Nanocomposites are promising materials for the development of novel and environmentally friendly fertilizers that can delay the release of nutrients. In this study, a novel high-strength spherical nanocomposite fertilizer was prepared via agglomeration and granulation using montmorillonite, urea phosphate, urea, and potassium chloride as raw materials. The properties and morphology of the prepared fertilizer were characterized by Fourier Transform Tnfrared Spectroscopy (FT-IR), X-ray Diffraction (XRD), Scanning Electron Microscope (SEM), Transmission Electron Microscope (TEM), Thermogravimetric Analysis (TGA) and X-ray Computed Tomography (XCT) techniques. FT-IR analysis identified the formation of polyphosphate in fertilizer and hydrogen bonds between polyphosphate and montmorillonite. XRD analysis showed increased montmorillonite interlayer spacing and confirmed the formation of polyphosphate-montmorillonite nanocomposites.
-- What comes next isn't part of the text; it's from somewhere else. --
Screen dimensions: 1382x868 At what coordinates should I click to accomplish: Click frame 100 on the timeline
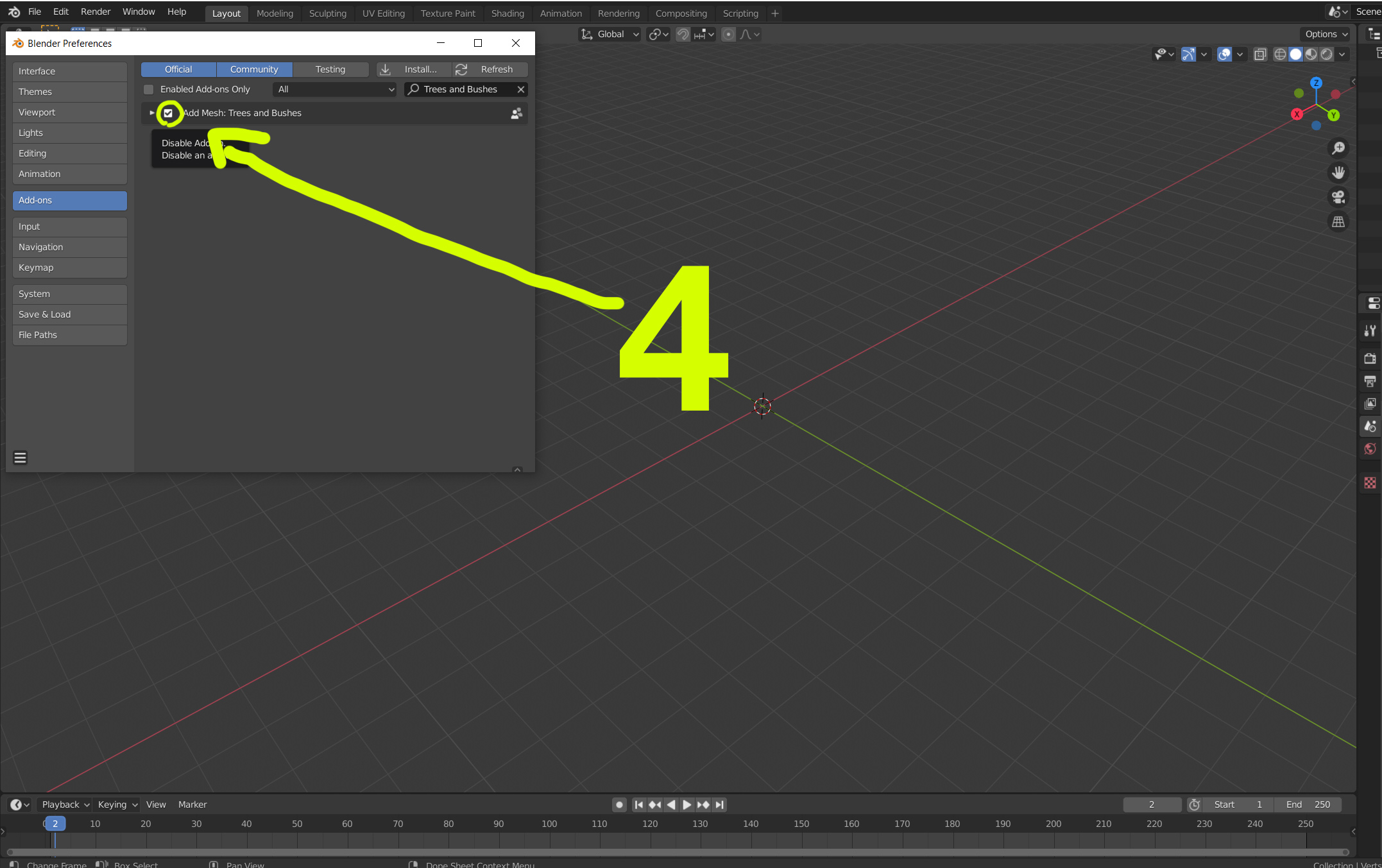tap(549, 824)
The effects of raw material mass ratio, reaction time, and reaction temperature on the strength and fluidity of nanocomposite fertilizer granules and the optimum preparation process was obtained by the response surface method (RSM-CCD). The optimum preparation process was obtained as follows: reaction temperature, 103 °C; reaction time, 237 min; and mass ratio, 1:1:0.93:1 (urea phosphate: urea: potassium chloride: montmorillonite). Under these optimum conditions, the particle hardness and angle of repose of the prepared fertilizer were 64.75 ± 0.48 N and 30.84 ± 0.95°. Nutrient release and agronomic effectiveness of the fertilizer was evaluated using column leaching and pot experiments, respectively. The column leaching experiment and XCT analysis demonstrated that the nanocomposite structure was responsible for the slow nutrient release. The pot experiment showed that compared with the traditional fertilizer, the soil nitrate and available phosphorus was increased by 28.02% and 43.45%, respectively, and the maize yield was increased by 24.27% with the application of prepared fertilizer. This work provides support for the preparation of high-strength spherical nanocomposite fertilizers and their large-scale applications in modern mechanical agriculture.